Toutes ces offres, présentes et futures, reposent sur du GNC, ce qui garantit une autonomie d’environ 300 à 350 km. À ce jour, aucun constructeur ne propose de solution GNL, seul moyen de concilier 450 à 600 km de rayon d’action et capacités de soute, deux critères essentiels pour les autocars de lignes longue distance. Scania affirme étudier la question; si cela devait se manifester par des réalisations concrètes, cela pourrait se faire sur le Scania Higer Touring, véhicule typiquement destiné à de telles applications. Iveco Bus pourrait profiter de l’expérience de la division camions Iveco à moyen terme pour développer également le GNL, mais il n’y a à ce jour aucune confirmation. Par contre, le constructeur travaille activement au développement d’un moteur Cursor 11 GNV qui développerait entre 400 et 450 ch.
(1) COFIT: Comité d’orientation de la filière industrielle du transport. Il rassemble pôles de compétitivité, associations et syndicats professionnels de la construction automobile, de la carrosserie et du transport et l’Union des transports publics (UTP).
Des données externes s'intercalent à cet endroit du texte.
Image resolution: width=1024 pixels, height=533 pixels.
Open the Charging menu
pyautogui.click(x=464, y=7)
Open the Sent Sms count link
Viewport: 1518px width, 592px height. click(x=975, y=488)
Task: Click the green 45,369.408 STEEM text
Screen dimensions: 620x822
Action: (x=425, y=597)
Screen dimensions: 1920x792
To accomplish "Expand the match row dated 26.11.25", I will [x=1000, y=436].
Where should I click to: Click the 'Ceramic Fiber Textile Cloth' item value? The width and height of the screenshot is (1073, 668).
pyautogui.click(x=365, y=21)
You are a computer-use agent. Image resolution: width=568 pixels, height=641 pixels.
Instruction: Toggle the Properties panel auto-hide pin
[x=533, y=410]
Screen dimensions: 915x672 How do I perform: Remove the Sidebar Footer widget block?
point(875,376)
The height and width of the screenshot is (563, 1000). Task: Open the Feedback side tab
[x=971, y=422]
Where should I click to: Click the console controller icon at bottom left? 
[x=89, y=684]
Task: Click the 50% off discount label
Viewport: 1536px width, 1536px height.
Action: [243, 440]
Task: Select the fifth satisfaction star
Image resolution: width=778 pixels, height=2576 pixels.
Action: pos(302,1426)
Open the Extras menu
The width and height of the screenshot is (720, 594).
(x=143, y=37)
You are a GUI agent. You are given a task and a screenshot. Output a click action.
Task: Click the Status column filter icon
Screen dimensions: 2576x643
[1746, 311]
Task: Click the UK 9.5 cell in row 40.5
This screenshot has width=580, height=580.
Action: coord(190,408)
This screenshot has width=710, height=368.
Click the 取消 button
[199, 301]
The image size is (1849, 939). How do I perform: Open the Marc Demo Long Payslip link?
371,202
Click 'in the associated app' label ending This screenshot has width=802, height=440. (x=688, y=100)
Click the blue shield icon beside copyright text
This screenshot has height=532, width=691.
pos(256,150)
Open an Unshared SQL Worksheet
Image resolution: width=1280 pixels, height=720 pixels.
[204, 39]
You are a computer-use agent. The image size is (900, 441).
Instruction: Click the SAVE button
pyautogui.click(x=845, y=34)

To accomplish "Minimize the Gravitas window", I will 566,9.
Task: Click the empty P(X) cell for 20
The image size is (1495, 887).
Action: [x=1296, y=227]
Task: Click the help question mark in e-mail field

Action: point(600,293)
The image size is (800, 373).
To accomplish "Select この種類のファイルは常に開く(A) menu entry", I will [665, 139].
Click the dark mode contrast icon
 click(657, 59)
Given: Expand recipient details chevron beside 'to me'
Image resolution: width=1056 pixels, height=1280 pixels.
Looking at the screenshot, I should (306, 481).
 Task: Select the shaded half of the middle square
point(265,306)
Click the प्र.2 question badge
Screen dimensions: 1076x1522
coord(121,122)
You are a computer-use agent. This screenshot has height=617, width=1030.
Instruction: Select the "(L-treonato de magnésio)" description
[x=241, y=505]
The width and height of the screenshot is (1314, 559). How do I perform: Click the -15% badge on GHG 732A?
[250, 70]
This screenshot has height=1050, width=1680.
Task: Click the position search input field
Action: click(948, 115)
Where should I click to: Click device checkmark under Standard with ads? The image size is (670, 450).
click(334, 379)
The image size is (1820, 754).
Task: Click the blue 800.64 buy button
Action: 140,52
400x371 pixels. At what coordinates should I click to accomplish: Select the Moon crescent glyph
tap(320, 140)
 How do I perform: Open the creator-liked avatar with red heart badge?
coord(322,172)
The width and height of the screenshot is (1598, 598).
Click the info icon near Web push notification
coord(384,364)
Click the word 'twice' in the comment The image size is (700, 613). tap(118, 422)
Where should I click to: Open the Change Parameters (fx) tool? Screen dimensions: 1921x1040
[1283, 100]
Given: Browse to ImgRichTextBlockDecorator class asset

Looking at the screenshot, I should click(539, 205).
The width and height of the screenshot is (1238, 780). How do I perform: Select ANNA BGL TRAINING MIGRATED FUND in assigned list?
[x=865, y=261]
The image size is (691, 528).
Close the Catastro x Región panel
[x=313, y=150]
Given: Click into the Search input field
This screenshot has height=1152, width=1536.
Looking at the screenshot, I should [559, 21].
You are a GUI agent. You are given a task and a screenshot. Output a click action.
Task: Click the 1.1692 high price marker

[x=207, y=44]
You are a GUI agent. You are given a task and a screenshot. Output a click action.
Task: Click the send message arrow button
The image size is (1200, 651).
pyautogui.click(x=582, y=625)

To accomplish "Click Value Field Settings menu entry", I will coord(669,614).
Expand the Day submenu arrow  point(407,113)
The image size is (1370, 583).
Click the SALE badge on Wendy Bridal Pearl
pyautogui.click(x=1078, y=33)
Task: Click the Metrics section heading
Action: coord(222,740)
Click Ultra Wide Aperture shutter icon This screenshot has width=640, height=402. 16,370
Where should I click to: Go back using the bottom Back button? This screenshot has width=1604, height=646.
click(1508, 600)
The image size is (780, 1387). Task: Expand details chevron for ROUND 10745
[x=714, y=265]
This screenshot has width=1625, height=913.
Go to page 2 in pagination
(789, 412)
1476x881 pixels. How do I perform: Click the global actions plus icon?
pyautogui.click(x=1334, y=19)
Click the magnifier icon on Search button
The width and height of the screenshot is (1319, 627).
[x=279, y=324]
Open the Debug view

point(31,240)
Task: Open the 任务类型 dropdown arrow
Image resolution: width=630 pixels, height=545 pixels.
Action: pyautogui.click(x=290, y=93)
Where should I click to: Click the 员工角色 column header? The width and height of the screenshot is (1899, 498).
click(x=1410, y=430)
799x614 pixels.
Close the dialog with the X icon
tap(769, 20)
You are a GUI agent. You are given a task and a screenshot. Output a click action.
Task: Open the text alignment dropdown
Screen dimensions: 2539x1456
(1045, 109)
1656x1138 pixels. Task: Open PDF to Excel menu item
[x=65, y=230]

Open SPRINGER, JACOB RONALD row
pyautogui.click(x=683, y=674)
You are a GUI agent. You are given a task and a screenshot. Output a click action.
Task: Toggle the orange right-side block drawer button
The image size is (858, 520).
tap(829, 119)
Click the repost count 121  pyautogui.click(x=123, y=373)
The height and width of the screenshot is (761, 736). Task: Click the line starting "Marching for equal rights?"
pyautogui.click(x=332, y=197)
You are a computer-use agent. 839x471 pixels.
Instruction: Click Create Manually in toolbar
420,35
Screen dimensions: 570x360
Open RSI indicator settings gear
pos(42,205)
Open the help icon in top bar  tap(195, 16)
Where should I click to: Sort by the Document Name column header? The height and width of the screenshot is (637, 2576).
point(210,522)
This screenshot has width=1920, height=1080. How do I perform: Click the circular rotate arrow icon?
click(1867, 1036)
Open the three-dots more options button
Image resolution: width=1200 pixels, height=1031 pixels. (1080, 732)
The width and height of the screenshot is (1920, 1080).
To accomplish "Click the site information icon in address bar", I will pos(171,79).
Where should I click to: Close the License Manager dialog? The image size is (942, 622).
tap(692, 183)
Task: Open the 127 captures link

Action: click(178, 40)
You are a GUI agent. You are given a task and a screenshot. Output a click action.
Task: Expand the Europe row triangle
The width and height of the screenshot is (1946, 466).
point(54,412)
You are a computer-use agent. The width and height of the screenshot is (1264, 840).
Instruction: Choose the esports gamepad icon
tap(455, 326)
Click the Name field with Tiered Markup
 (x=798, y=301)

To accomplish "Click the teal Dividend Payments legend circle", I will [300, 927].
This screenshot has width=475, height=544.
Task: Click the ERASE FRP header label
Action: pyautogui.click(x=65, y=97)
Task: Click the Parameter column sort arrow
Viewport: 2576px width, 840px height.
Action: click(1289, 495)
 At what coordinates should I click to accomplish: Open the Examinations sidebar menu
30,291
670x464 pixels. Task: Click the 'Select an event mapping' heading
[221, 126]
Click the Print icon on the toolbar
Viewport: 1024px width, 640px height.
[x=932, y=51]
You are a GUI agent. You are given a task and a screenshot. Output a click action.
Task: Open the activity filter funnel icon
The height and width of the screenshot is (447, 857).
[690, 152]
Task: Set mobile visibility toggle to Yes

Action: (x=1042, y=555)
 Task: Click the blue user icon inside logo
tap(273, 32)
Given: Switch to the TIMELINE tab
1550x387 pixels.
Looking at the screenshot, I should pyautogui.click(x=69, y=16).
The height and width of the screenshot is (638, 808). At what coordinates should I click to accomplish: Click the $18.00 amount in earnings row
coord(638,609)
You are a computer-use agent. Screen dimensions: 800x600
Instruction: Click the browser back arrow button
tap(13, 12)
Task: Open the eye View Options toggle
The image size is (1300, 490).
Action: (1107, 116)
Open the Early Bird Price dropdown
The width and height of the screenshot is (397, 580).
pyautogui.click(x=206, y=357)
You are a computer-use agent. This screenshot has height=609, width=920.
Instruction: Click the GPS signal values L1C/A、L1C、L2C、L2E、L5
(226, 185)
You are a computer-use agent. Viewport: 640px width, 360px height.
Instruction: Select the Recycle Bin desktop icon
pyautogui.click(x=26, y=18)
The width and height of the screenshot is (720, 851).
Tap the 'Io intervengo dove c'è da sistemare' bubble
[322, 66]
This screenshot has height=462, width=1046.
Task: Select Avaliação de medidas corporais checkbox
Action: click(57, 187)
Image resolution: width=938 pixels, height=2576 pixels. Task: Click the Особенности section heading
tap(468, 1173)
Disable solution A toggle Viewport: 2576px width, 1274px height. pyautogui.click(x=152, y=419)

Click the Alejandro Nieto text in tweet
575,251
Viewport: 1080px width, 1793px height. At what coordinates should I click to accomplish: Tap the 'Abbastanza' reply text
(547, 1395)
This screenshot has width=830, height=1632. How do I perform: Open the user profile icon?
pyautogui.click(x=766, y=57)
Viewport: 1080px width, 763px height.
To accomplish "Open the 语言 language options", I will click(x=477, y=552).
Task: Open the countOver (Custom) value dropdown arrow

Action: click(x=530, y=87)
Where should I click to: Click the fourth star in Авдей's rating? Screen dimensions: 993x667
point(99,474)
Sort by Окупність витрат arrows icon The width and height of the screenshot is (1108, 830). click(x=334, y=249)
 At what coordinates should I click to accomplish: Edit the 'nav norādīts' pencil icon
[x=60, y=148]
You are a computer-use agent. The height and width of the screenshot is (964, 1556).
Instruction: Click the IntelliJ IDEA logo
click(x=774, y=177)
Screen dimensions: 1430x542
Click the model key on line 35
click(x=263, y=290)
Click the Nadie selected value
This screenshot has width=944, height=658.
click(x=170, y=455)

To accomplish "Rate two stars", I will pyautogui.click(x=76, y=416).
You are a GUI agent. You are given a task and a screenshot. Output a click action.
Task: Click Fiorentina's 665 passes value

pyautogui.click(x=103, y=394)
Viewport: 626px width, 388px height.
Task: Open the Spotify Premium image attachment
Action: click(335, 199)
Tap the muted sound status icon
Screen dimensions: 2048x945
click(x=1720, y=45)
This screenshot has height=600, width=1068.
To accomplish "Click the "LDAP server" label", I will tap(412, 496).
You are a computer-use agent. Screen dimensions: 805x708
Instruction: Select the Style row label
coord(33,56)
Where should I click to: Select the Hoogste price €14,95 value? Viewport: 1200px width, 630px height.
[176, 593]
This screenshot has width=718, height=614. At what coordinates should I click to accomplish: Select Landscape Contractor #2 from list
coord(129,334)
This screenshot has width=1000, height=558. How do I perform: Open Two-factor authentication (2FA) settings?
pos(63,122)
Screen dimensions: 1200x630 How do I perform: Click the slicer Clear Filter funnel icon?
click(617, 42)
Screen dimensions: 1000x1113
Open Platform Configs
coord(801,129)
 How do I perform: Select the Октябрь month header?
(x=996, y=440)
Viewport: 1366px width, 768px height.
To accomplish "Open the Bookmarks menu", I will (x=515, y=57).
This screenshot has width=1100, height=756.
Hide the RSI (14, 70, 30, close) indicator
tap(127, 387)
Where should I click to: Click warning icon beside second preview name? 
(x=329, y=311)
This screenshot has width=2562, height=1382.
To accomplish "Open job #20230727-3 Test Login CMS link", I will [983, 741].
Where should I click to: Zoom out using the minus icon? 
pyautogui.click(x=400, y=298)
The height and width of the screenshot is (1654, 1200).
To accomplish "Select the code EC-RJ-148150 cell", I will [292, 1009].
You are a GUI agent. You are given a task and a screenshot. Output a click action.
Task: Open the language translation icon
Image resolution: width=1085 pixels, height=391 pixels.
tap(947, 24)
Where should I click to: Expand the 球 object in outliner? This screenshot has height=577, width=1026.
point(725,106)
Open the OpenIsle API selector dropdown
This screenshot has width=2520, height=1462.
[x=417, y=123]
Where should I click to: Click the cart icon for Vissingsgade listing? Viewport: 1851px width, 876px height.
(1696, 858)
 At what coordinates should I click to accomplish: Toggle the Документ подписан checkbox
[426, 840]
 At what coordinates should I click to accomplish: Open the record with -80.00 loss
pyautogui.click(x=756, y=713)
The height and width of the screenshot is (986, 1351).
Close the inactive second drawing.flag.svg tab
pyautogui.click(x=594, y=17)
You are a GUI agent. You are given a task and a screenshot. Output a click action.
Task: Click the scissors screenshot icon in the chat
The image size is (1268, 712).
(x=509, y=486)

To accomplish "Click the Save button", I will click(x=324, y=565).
(2) AFGNV: Association française du gaz naturel pour véhicules. Elle réunit tous les constructeurs impliqués, ainsi que divers fournisseurs d’énergie, équipementiers et collectivités.
Moteur gaz
OC09 106 320 ch gaz Euro VI
Longueur
13 190 mm
Hauteur
3 600 mm
Largeur
2 550 mm
Empattement
7 000 mm
Porte-à-faux AV/AR
2 795/3 395 mm
Rayon de braquage
10 463 mm
Rayon intérieur
5 244 mm
Rayon extérieur
12 270 m
Angle d’attaque/de fuite
7,1°/7,2°
Volume soutes
7,1 m3
Réservoirs
8 × 150 l = 1 200 l à 200 bar
Nombre de places
57 places + 1 UFR
Si les médias de masse évoquent régulièrement la baisse des cours du pétrole brut, peu se font l’écho de celle des cours du méthane. IFP Énergies nouvelles (IFPEN) – anciennement Institut Français du pétrole (IFP) – a dressé, lors de sa conférence annuelle Panorama, un état des lieux sur le pétrole et le gaz.
La tendance baissière est généralisée en 2015: tous les indices gaziers ont connu une chute allant de -21 % (indice NBP) à -40 % (indice Henry Hub). L’analyse de Didier Houssin, président de l’IFPEN, est que cette tendance se poursuivra au moins toute l’année 2016. En outre, le développement des gaz de schiste aux États-Unis s’inscrit dans la durée: la baisse des cours a favorisé la recherche d’optimisation dans l’extraction et la productivité des forages. « Ce phénomène s’est déjà vu lors du 1er contrechoc pétrolier de 1986. Ces progrès de productivité sont pérennes et amplifient les marges lors des retournements de marché », résume le président. Comme pour le pétrole, la baisse n’est pas répercutée instantanément, ni complètement, auprès des consommateurs: les fournisseurs d’énergie en profitent pour rétablir leurs marges de distribution. Un seul mot d’ordre pour les transporteurs intéressés par le GNV aujourd’hui: ne vous fiez pas aux tarifs (parfois délirants) affichés sur les pompes de certains opérateurs, et négociez les tarifs du kilo de GNC!